Teamwork is essential in the operating room. “Knowing what each person will do right before it happens leads to positive outcomes,” Andrews said. “Geographically, we’re all over the U.S. We come together about three times a year and have gotten to know each other so well that we can anticipate one another’s next steps.”
“That makes us operate more efficiently,” he added. “We use our time wisely, which means more children will be treated.”

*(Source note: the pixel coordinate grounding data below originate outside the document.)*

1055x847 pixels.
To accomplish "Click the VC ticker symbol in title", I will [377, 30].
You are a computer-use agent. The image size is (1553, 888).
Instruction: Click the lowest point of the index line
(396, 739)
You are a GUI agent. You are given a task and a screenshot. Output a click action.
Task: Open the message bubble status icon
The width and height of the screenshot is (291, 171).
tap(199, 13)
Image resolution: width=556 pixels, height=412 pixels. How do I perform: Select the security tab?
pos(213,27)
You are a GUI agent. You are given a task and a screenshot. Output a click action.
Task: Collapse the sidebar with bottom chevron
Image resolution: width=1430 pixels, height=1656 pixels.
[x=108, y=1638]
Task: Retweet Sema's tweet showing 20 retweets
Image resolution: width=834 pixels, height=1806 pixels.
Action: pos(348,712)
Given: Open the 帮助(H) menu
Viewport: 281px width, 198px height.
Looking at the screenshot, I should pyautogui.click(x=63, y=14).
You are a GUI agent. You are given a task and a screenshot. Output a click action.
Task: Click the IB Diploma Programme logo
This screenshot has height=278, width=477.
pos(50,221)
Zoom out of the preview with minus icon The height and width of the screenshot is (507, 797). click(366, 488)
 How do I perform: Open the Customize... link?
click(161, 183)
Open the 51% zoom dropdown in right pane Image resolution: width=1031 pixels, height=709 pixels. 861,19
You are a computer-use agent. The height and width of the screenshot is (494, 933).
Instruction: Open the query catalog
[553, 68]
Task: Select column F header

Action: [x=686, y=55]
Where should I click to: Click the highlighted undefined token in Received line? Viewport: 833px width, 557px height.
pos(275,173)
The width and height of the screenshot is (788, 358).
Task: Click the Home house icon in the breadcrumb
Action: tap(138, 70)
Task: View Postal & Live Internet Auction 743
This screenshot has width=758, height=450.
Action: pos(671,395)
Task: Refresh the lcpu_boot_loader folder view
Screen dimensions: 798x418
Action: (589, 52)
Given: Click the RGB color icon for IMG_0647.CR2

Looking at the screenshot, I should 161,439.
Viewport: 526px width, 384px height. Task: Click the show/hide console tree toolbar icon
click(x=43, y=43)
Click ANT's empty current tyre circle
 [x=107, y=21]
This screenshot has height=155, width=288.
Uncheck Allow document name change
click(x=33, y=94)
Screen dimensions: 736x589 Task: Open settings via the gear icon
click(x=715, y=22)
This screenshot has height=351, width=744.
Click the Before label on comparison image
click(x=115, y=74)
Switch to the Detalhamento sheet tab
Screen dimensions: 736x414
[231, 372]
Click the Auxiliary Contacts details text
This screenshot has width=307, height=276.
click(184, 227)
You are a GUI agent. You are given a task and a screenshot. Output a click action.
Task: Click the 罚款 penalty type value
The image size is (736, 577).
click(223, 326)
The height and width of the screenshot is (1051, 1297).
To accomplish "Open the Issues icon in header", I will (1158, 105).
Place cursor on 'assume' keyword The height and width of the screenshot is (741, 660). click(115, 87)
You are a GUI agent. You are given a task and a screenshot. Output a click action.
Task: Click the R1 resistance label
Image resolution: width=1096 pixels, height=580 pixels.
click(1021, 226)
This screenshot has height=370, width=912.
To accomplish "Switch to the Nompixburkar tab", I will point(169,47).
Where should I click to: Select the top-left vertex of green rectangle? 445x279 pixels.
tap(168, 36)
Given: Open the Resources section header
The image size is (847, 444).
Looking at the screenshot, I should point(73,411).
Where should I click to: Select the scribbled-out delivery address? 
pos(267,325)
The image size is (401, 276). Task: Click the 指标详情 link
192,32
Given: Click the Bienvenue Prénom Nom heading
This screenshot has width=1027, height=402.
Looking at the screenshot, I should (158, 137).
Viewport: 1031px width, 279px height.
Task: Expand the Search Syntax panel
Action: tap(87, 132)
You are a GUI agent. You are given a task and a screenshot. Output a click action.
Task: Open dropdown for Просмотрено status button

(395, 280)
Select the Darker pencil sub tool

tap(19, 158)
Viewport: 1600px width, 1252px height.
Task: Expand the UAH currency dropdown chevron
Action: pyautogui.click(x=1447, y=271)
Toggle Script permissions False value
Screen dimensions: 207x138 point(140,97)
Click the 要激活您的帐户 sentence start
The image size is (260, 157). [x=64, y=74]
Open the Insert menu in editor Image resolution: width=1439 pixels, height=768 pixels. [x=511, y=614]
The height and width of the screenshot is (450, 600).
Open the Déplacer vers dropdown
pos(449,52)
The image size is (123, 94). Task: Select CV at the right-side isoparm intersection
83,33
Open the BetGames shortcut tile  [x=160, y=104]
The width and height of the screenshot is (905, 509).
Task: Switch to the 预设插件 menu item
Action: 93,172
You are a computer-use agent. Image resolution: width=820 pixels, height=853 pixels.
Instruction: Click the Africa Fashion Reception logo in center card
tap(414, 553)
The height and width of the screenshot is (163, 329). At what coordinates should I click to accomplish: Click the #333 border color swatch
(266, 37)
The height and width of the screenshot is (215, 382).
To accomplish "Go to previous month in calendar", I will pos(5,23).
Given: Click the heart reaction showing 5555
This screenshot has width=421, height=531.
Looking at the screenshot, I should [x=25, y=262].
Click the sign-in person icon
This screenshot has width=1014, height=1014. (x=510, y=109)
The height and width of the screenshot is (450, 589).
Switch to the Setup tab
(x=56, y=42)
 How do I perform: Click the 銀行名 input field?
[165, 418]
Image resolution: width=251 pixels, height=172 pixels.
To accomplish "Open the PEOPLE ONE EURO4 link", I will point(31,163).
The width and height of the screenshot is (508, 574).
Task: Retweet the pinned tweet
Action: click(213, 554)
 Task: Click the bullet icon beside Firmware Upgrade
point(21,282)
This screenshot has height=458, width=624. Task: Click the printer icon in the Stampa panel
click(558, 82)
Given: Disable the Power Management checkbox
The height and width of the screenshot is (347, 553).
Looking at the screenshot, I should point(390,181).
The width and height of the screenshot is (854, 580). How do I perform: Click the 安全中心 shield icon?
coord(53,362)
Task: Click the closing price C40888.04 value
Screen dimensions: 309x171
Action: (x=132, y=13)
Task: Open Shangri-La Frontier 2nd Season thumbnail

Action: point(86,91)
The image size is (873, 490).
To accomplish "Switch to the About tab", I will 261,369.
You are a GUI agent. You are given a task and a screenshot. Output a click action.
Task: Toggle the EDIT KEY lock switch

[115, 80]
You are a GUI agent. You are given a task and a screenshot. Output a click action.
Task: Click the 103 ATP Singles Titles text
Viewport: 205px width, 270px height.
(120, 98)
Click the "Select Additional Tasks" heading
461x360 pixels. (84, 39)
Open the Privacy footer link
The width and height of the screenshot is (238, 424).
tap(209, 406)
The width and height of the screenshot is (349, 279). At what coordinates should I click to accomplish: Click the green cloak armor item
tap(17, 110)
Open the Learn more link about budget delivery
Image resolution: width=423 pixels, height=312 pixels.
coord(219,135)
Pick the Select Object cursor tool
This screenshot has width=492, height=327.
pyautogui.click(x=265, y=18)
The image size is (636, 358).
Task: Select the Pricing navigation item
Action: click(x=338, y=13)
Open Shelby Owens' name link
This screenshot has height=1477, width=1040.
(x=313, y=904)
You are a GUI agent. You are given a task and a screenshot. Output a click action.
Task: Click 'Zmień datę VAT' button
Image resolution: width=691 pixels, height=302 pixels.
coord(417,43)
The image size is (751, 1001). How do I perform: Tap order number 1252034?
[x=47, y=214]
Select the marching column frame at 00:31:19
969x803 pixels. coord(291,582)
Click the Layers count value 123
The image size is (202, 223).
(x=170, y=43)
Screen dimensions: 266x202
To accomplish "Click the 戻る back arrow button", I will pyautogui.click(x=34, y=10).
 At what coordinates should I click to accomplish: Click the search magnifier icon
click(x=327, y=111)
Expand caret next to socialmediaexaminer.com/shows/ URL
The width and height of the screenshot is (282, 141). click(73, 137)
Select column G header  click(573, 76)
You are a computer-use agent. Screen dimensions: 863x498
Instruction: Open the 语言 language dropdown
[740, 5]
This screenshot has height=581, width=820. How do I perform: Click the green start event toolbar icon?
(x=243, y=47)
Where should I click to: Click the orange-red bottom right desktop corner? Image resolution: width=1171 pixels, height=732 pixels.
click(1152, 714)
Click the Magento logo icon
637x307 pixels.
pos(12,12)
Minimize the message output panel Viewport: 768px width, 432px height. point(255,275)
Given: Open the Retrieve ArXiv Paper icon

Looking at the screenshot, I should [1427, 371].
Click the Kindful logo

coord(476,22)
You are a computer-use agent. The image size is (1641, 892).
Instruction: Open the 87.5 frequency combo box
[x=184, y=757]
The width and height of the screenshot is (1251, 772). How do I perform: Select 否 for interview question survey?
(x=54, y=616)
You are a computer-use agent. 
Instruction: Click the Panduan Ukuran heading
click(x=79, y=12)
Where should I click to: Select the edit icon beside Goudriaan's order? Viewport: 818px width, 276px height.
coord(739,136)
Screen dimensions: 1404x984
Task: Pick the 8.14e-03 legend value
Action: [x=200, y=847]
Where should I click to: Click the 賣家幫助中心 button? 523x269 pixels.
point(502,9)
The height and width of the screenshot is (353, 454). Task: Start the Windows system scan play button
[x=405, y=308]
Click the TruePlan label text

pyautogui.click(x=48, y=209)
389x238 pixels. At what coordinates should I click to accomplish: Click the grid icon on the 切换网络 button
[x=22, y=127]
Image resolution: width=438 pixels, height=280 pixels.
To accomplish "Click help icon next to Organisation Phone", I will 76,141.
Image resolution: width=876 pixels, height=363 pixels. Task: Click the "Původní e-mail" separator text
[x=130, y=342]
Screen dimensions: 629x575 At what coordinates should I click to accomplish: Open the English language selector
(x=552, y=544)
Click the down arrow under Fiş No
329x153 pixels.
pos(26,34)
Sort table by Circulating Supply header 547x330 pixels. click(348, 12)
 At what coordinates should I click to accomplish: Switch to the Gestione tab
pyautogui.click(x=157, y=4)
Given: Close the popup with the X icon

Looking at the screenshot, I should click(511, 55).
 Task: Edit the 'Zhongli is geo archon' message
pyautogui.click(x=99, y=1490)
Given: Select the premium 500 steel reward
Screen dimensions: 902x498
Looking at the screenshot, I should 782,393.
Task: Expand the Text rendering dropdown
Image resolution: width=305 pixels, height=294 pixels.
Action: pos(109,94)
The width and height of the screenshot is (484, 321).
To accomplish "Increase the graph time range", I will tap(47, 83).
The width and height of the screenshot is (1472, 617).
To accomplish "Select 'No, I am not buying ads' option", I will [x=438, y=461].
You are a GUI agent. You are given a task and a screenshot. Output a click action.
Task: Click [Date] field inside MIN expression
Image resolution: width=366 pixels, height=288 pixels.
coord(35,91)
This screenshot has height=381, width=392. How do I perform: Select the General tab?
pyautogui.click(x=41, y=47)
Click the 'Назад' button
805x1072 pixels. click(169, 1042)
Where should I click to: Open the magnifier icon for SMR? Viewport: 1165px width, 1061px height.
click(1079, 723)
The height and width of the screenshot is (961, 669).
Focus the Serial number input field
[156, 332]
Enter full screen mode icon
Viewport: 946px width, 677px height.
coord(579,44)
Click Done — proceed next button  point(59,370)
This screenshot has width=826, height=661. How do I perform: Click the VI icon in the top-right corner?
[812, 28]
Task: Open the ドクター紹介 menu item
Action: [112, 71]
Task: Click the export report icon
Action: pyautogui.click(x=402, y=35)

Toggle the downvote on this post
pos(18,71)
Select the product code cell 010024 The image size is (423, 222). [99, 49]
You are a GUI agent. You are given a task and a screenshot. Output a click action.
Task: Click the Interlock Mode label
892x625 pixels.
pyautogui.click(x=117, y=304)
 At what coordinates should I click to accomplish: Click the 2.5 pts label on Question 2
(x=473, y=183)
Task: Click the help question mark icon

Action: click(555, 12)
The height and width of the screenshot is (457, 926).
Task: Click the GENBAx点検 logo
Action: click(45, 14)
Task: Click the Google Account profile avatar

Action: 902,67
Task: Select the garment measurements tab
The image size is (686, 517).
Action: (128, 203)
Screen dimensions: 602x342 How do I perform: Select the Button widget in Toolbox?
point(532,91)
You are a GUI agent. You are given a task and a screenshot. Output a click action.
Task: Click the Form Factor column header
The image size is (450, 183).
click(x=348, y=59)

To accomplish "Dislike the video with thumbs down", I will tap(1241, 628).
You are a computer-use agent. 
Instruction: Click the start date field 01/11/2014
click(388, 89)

One way they save time is to use what they need. In the operating room, a lot of time is spent on sterilizing equipment. “Here in the U.S., a nurse may put out 300 instruments, even though we will only use a fraction of that amount. All of those instruments need to be washed and sterilized,” he said. “In San Miguel de Allende, my scrub nurse will only get the exact instruments I need. So, I may have 10 as opposed to 300.”
Saving time means seeing more patients and spending more time with them. Virtually all of the supplies are donated by U.S. hospitals and medical companies. Then the equipment is transported to the hospital. “Mexico has been especially convenient as the supplies are able to be driven across the border, rather than transported by air,” Andrews said. “Shipping equipment to other countries was significantly more expensive.”
That’s one of the reasons they chose central Mexico. “It’s an old silver mining town,” Andrews said. “The mines dried up in the 1800s and the town fell on bad times. There are a lot of ex-pats living there. It’s a beautiful town with a nice group of volunteers. When we go there, we take over the whole OR (operating room). We spend a week each time we go.”
To pay for the team’s trip, Andrews writes grants. The grants cover the costs of equipment and materials, too. A lot of the durable goods, such as sponges, needles, syringes, and drugs, can’t be used over and over again. They also rely on donations.
Many of the operations they perform are the same ones they do here in the U.S. “In our country, a child with a club foot is put in a cast and if surgery is needed, it happens right away,” Andrews said. “Here in the U.S., children are diagnosed more quickly. In San Miguel de Allende, sometimes no one sees these kids at all.”
That’s why Kids First keeps on returning. Notices are posted and announcements are made on local radio stations a few weeks in advance. The first day of their visit often resembles a party atmosphere. Nearby restaurants often donate food for volunteers, the patients, and their families.
The Kids First team usually sees between 200 and 300 children on the first day, do operations, follow ups, and plan their return visits. The computer experts on the team keep excellent medical records of the children they treated. “We tell them we’ll be back, and we do,” Andrews said. “That ensures a better continuity of care.”